9

— Да, Брэд, мы обе прикипели к нему сердцем, но не до такой же степени, чтобы закрыть глаза на столь вопиющую ложь.

Мы сидим на заднем дворе и потягиваем через трубочки молочные коктейли. Я, хоть и горячусь, стараюсь говорить потише, чтобы моих слов не слышала Лаура. Она со скучающим видом лежит в гамаке и даже не смотрит в нашу сторону. Еще не оправилась — ходит как в воду опущенная вот уже целую неделю.

— Ты взрослый человек, Трейси, сама прекрасно знаешь, что вообще без лжи невозможно, — рассудительно говорит Брэд. — Порой даже врачи вынуждены лгать пациентам, и никто их не осуждает. Напротив, называют такое вранье гуманностью.

Мрачно соплю в ответ и ничего не говорю.

— По-твоему, он должен был прямо там, возле заглохшего грузовика, выложить тебе всю правду? — спрашивает Брэд. — Здравствуйте, я тот, кто по воле случая уцелел за счет вашего покойного мужа! Ты бы тут же лишилась чувств.

— Не преувеличивай, — ворчу я.

— Я не преувеличиваю, — говорит Брэд. — Ты же сама все повторяешь: он должен был во всем признаться с самого начала! Что ты под этим подразумеваешь? По-твоему, ему следовало открыться тебе после того, как он собрал мебель? Или когда вместе с другом занес ее в дом?

С шумом ставлю на стол стакан с остатками коктейля.

— Перестань, Брэд! Не трави мне душу!

— Хочешь вообще закрыть эту тему? — невозмутимо спрашивает мой сосед.

Вздыхаю.

— Хочу и не хочу… Сама не знаю. — На мгновение-другое умолкаю. — Понимаешь, дело не только во лжи. Меня убивает сама эта мысль: я благополучно сошлась с Дэниелом и в каком-то смысле забываю Ричарда.
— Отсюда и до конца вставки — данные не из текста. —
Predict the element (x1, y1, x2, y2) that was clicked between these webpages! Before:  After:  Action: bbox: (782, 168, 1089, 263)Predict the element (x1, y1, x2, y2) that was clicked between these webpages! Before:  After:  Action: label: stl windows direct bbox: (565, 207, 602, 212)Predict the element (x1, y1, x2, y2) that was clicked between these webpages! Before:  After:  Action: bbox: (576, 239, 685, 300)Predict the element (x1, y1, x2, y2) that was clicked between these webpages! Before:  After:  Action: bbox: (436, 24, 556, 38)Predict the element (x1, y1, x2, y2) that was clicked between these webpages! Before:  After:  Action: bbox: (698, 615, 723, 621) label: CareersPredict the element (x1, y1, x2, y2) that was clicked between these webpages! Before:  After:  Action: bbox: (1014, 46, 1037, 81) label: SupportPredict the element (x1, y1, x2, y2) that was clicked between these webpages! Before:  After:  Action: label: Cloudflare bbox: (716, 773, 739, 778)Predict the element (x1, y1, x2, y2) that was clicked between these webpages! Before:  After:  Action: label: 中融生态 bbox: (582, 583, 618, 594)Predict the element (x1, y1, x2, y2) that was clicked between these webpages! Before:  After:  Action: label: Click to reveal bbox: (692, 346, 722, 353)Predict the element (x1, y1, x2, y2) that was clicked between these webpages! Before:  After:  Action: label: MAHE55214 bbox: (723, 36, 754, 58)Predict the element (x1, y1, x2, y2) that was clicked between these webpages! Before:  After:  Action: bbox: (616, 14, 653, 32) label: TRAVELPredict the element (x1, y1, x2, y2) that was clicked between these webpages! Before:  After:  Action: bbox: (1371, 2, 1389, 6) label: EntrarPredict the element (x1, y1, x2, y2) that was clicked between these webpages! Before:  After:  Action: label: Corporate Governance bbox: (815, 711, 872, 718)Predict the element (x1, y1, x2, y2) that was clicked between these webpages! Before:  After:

Получается, что я чуть ли не благодарна «воле случая». — Меня передергивает. — Об этом страшно даже подумать.

— Вся жизнь — цепочка случайностей, — неторопливо произносит Брэд. — Если бы не опоздал на такой-то поезд, не столкнулся бы с тем-то и не узнал бы то-то… По прихоти неких неведомых нам сил все складывается именно так, а не иначе.

Нетерпеливо взмахиваю рукой.

— Это все слова!

— Но в них великий смысл.

Качаю головой.

— А почему, почему в самое опасное место поехал, вопреки намеченным планам, мой Ричард? Кто так устроил, кто об этом позаботился? Не Дэниел ли? Не потому ли, что струсил? Вот какой вопрос мучает меня больше всего!

Брэд задумчиво наклоняет набок голову и почесывает бронзовый висок.

— На труса и подлеца Дэниел вроде бы не похож.

Усмехаюсь.

— Все стремятся казаться почище и поблагороднее! Все, кого ни возьми!

— А почему ты прямо не спросила у него, как это произошло?

Нетерпеливо дергаю головой.

— Да разве он ответил бы честно? Такую правду тем более скрывают, а вместо нее выдают красивую ложь.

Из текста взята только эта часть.